TASK DIRECTIONS: The required output is the run of lines from the one holding "You are a GUI" through the final line of the listing, restated word for word, with no pictures.

MATERIALS PROVIDED:
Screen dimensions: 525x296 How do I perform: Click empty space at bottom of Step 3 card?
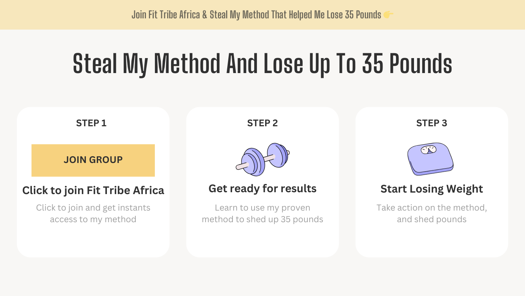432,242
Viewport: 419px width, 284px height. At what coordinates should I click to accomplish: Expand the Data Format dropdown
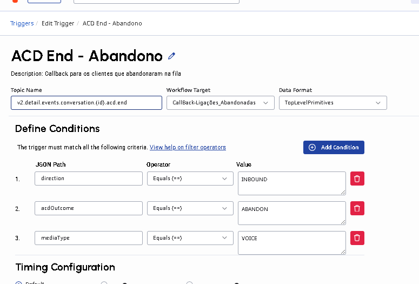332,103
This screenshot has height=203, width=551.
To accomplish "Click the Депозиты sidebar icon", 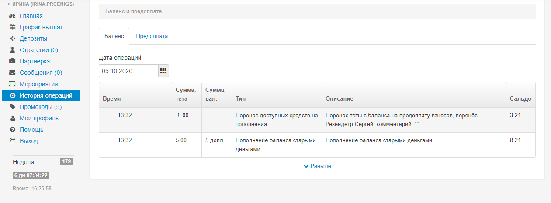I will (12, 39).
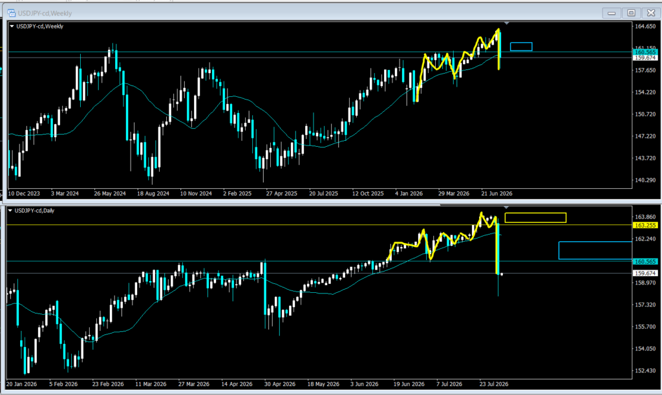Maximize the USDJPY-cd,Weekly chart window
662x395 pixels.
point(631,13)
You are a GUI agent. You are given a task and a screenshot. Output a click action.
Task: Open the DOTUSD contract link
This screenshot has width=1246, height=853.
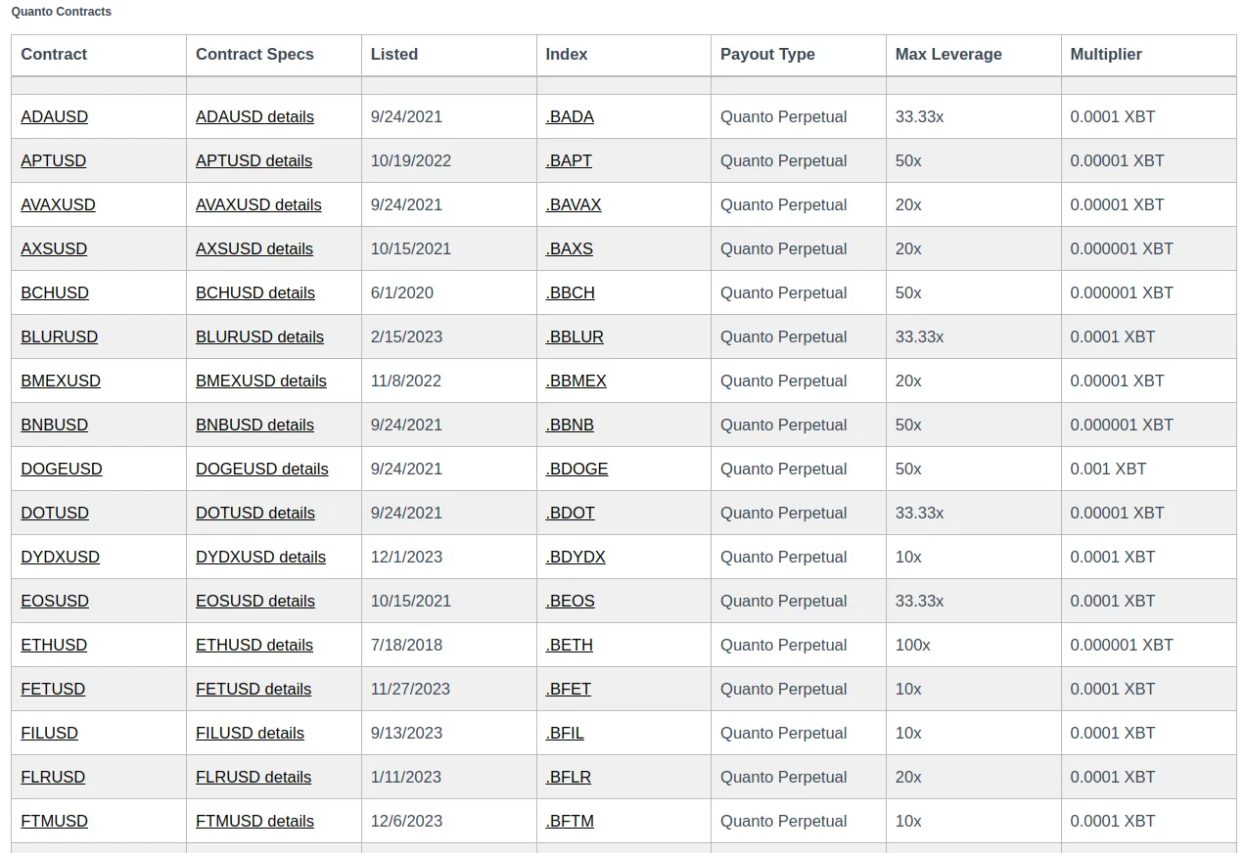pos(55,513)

SOLUTION TO THIS PROBLEM:
You are a GUI agent. You are given a task and a screenshot. Output a click action.
Task: Open the DOTUSD contract link
This screenshot has width=1246, height=853.
pos(55,513)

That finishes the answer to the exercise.